── SOURCE EXCERPT
Chatting with the new king of chat rooms
The Bebo website is one of the hottest properties on the internet, but founders Michael and Xochi Birch have no desire to cash in their chipsWHEN Michael Birch and his wife, Xochi, moved to California in April 2002, they were struggling internet entrepreneurs without enough money to pay for their accommodation.
“We weren’t making any money at the time,” recalled Birch last week on a visit back to London. “That was financially our most difficult period. So we kicked my wife’s parents out of their bedroom and lived there for three months with our two kids.”
Four-and-a-half years later, the company that Michael and Xochi Birch went on to create — www.Bebo.com — is one of the hottest properties on the internet. In less than two years it has acquired more than 27m users and claims to have overtaken MySpace to become the leading social-networking website in the UK and Ireland.
Bebo still has only 15 full-time employees, including four in London, and as yet generates modest revenues from advertising. But its huge and growing audience of young users has prompted suggestions that the business is already worth hundreds of millions of pounds.
Sounds fanciful? It might have been last year, before News Corporation (ultimate owner of The Sunday Times) paid $580m (£310m) for the company behind MySpace. At the time, MySpace had 14m registered users. Today it has more than 100m and is increasingly seen as a powerful advertising medium. Last week, one Wall Street analyst suggested that, within a few years,
MySpace could be worth between $10 billion and $20 billion.
────
── DATASET EXCERPT
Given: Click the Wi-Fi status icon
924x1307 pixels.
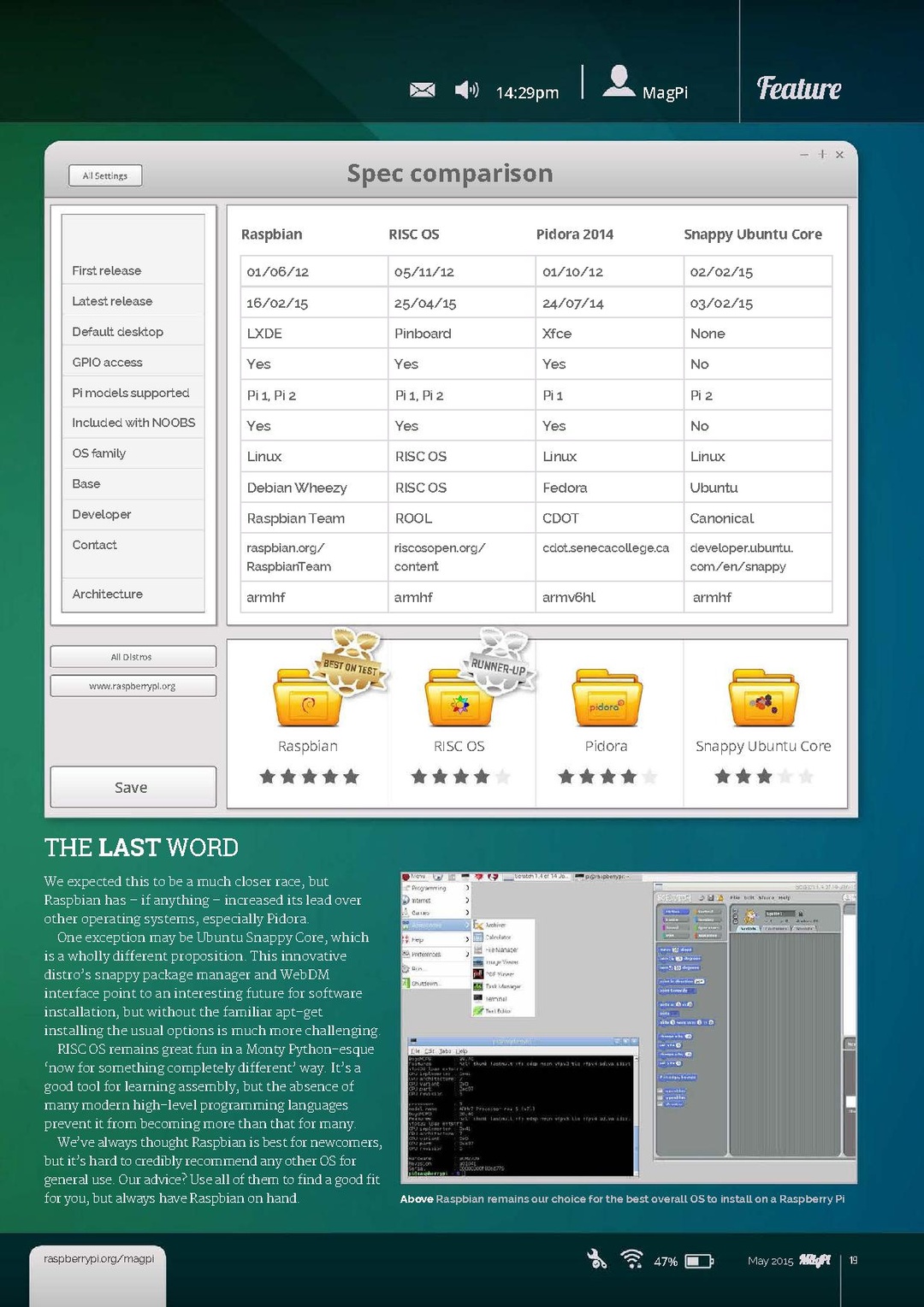Looking at the screenshot, I should pos(632,1259).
────
* _STATED GOAL_: Please output the passage from the Bebo article exactly, from "Four-and-a-half years later, the" up to and including "UK and Ireland.". The data is separate material and has no connection to the Bebo article.

* _EXERCISE RESPONSE_:
Four-and-a-half years later, the company that Michael and Xochi Birch went on to create — www.Bebo.com — is one of the hottest properties on the internet. In less than two years it has acquired more than 27m users and claims to have overtaken MySpace to become the leading social-networking website in the UK and Ireland.